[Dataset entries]
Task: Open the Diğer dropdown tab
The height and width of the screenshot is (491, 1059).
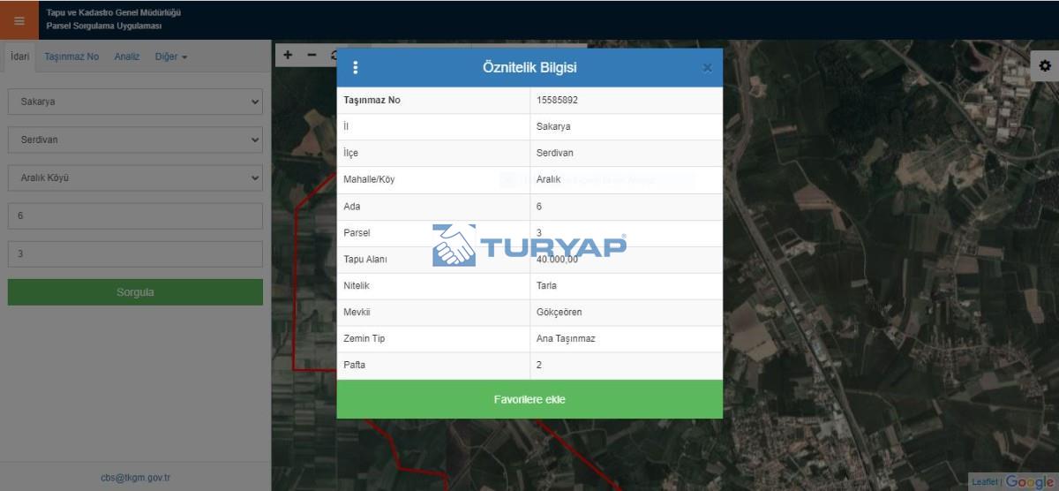Action: coord(171,57)
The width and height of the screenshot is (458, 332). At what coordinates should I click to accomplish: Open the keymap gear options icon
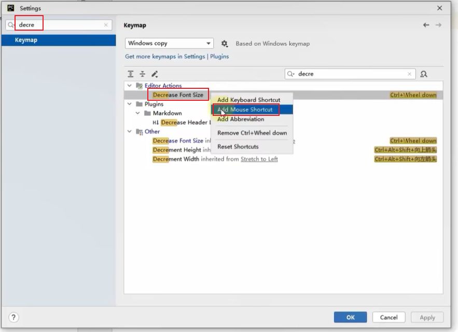click(x=225, y=44)
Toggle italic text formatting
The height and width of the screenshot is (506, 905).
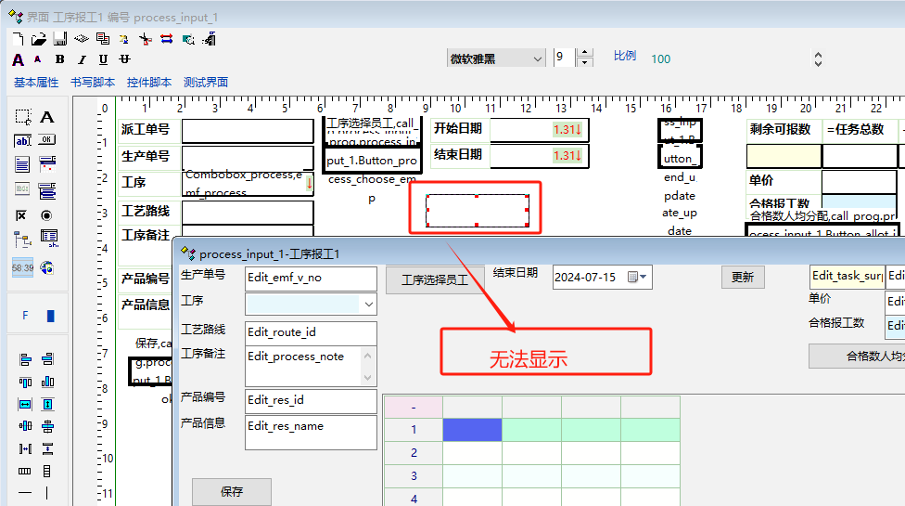[x=82, y=59]
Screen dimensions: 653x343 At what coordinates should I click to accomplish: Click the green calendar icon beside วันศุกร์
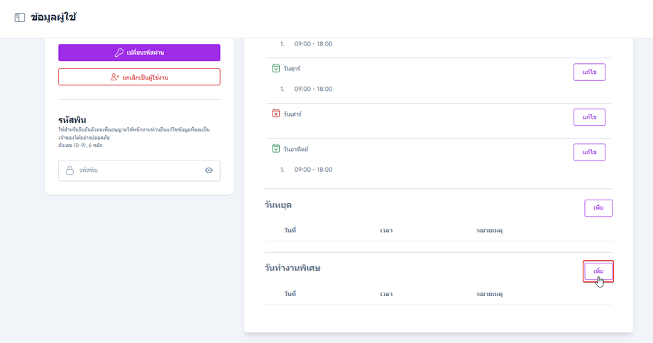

*WHAT IS NEEDED*
Set down, exactly as written, each line from the one that contains "Toggle italic text formatting" to the last line of the records, but none of the pictures.

*ANSWER TO THIS EXERCISE*
Toggle italic text formatting
The height and width of the screenshot is (506, 905).
[x=82, y=59]
Screen dimensions: 653x343 At what coordinates should I click to accomplish: Click the green calendar icon beside วันศุกร์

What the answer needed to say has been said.